Polnar had to admit that he felt better for having sung that bit of a song.
“You sing well,” said Dunsland.
“There’s no magic to it,” said Malcoomb.
“Maybe there is magic that you can’t hear,” said Dunsland.
“Anything you can hear, I can hear better,” said Malcoomb.
Polnar drew himself back when he saw a bird fly between him and the other two boys. The bird chirped at the boys and then was gone.
“We are being called to class by Conjuring Master Magus Daylanna,” said Dunsland. “I am glad to have met you, Polnar. I hope I find you here again. I hope we meet others here.”
Both boys melted away and Polnar, feeling stronger, sat up. The strange place in the back of the wagon, or beyond it, seemed a bit brighter. Polnar thought that there might be more sparkles of light but he wasn’t sure. That could easily have been his fevered imagination. He climbed to his feet and walked out of the strange place and into the back of the wagon. As soon as he had stepped out of the room, it disappeared behind him and the wagon looked the way it always had. Still hearing the others in the group making music outside, Polnar went out to join them. What they were playing went with the song he made up in the strange place in the back of the wagon and so he sang it again.
Where is my father? Where is my mother?
Where is my sister? Where is my brother?
Where are my neighbors? Where is my village?
Where has the plague taken all of them to?
When he finished singing it, the instruments all died away and everybody was looking intently at him.

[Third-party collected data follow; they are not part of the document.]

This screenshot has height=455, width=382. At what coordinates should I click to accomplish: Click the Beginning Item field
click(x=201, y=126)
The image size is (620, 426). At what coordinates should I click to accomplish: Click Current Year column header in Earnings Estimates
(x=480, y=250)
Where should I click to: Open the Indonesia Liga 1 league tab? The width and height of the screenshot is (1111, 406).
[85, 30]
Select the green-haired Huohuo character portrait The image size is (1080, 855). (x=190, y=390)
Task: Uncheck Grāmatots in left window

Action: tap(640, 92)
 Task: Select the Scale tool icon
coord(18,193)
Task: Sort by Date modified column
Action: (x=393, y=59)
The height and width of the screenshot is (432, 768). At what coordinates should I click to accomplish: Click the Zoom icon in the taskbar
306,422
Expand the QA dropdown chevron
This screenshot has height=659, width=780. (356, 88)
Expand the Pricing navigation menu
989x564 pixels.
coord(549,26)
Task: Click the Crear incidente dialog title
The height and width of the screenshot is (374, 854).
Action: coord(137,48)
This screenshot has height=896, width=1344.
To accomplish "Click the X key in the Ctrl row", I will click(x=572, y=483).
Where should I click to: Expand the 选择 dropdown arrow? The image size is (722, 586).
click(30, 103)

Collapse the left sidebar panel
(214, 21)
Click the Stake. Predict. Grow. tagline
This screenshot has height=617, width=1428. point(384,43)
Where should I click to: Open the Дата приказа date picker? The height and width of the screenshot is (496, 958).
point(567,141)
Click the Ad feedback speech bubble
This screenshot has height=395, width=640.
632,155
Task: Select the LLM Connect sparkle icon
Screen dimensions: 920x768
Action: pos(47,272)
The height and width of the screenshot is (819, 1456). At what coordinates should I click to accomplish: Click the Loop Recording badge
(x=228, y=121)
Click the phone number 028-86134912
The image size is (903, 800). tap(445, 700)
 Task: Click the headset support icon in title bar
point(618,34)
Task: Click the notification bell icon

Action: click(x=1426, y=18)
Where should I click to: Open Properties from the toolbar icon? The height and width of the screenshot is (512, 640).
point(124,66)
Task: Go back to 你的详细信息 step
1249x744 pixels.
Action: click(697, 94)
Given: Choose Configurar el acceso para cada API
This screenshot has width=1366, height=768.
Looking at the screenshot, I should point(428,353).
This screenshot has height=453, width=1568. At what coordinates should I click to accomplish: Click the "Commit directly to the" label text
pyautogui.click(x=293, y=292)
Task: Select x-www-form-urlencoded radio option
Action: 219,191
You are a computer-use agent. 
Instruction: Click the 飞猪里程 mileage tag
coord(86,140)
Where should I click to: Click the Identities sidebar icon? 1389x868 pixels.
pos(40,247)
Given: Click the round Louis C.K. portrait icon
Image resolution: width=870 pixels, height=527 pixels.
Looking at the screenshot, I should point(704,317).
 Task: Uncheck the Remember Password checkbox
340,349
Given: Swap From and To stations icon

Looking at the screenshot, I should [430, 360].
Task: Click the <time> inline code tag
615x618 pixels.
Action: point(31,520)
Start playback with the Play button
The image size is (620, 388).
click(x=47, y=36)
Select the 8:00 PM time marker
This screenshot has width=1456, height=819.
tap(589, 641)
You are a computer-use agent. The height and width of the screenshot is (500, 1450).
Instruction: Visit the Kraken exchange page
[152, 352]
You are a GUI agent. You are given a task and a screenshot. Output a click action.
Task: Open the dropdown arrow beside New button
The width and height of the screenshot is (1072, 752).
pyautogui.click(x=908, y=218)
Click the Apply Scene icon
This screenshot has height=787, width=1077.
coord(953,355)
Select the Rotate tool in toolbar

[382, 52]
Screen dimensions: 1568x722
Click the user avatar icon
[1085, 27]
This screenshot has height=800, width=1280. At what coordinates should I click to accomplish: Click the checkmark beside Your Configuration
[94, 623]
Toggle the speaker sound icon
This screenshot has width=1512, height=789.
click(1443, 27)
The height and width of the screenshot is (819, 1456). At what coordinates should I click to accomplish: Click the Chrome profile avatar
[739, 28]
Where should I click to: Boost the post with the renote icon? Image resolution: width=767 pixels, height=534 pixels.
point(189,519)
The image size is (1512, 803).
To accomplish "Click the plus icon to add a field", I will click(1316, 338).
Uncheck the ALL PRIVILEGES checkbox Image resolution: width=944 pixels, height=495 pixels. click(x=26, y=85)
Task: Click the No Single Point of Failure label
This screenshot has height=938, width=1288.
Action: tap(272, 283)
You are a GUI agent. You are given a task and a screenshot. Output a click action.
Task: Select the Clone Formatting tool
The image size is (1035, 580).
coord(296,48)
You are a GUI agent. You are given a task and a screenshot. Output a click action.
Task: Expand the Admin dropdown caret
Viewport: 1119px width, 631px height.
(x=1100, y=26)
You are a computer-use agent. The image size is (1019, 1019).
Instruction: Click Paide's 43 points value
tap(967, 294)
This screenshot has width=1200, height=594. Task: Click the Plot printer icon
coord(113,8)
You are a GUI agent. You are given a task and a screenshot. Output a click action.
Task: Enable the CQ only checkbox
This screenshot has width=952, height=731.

“I knew you could sing,” said Murmansk.
“I think we have solved the problem as to what we will do to make a bit of a living,” said Ritzvah.
“What’s that?” asked Ned.
“We can bring our music from place to place,” Ritzvah replied.
“I’ll have to make a better drum than these rocks and these sticks,” said Petzkah.
“I suppose we could be a traveling music group,” said Murmansk, “but I don’t think people would throw coins at us for my drone or Ritzvah’s pipe. We might get a few coins tossed at us for Petzkah’s drumming and Ned’s plucking, but I think we’d get most of our coins for Polnar’s voice.”